Algorithmic Center, University of Minho, 4800-058 Azurém, Portugal.
School of Medicine, University of Minho, 4710-057 Gualtar, Portugal.
Sensors (Basel). 2023 Apr 14;23(8):3993. doi: 10.3390/s23083993.
Multi-human detection and tracking in indoor surveillance is a challenging task due to various factors such as occlusions, illumination changes, and complex human-human and human-object interactions. In this study, we address these challenges by exploring the benefits of a low-level sensor fusion approach that combines grayscale and neuromorphic vision sensor (NVS) data. We first generate a custom dataset using an NVS camera in an indoor environment. We then conduct a comprehensive study by experimenting with different image features and deep learning networks, followed by a multi-input fusion strategy to optimize our experiments with respect to overfitting. Our primary goal is to determine the best input feature types for multi-human motion detection using statistical analysis. We find that there is a significant difference between the input features of optimized backbones, with the best strategy depending on the amount of available data. Specifically, under a low-data regime, event-based frames seem to be the preferred input feature type, while higher data availability benefits the combined use of grayscale and optical flow features. Our results demonstrate the potential of sensor fusion and deep learning techniques for multi-human tracking in indoor surveillance, although it is acknowledged that further studies are needed to confirm our findings.

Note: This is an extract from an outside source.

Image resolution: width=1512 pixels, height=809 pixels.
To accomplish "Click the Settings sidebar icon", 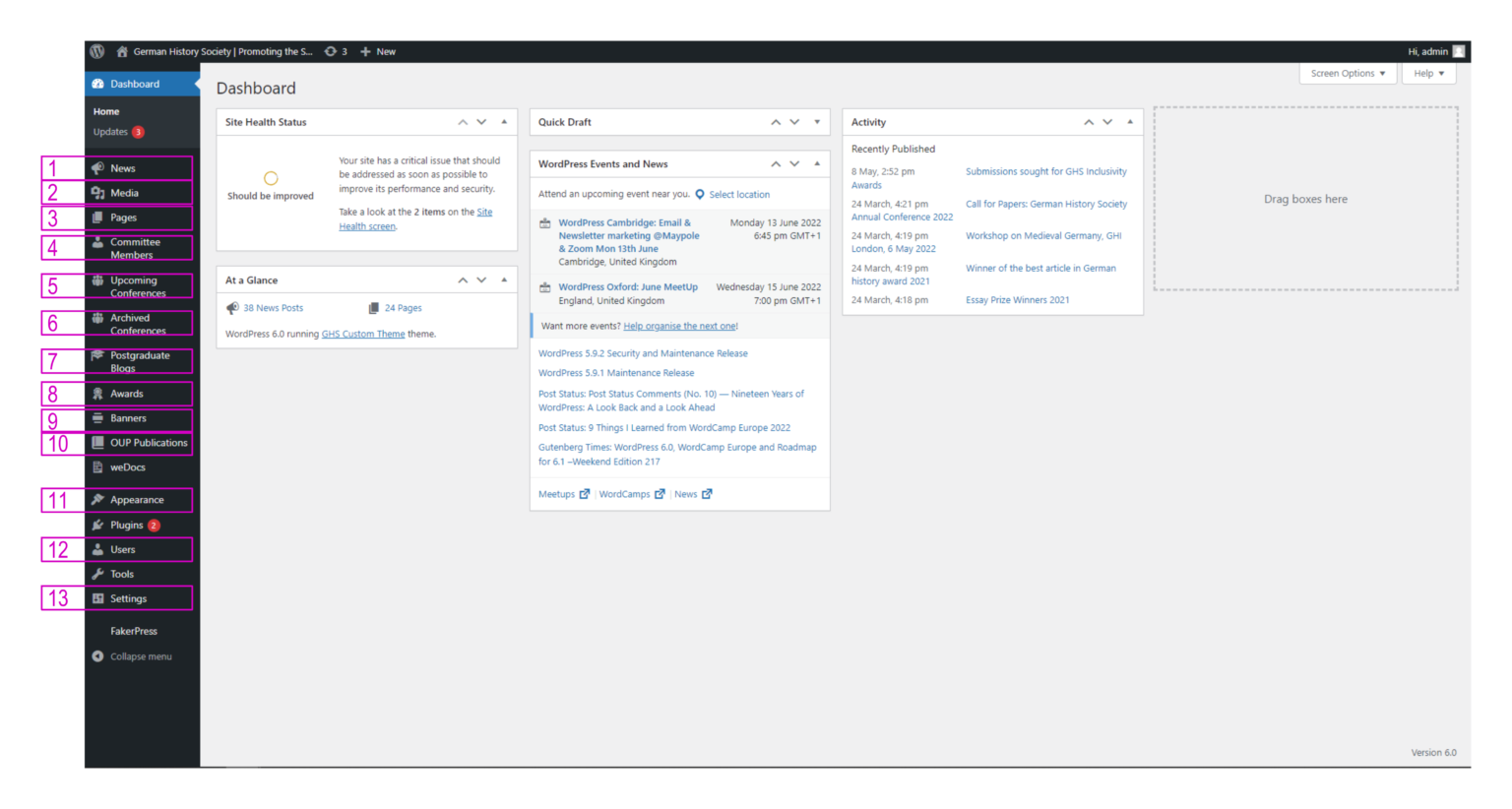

多人体检测和跟踪在室内监控中是一项具有挑战性的任务,这是由于各种因素的影响,如遮挡、光照变化以及复杂的人与人、人与物的交互作用。在这项研究中,我们通过探索低水平传感器融合方法的优势来应对这些挑战,该方法结合了灰度和神经形态视觉传感器(NVS)数据。我们首先使用室内环境中的 NVS 相机生成一个定制的数据集。然后,我们通过实验研究不同的图像特征和深度学习网络,然后采用多输入融合策略,针对过拟合问题进行实验优化。我们的主要目标是通过统计分析确定使用多人体运动检测的最佳输入特征类型。我们发现,经过优化的骨干网络的输入特征存在显著差异,最佳策略取决于可用数据的数量。具体来说,在数据量较少的情况下,基于事件的帧似乎是首选的输入特征类型,而在数据量较大的情况下,灰度和光流特征的组合使用则更有利。我们的研究结果表明,传感器融合和深度学习技术在室内监控中的多人体跟踪方面具有潜力,但需要进一步的研究来证实我们的发现。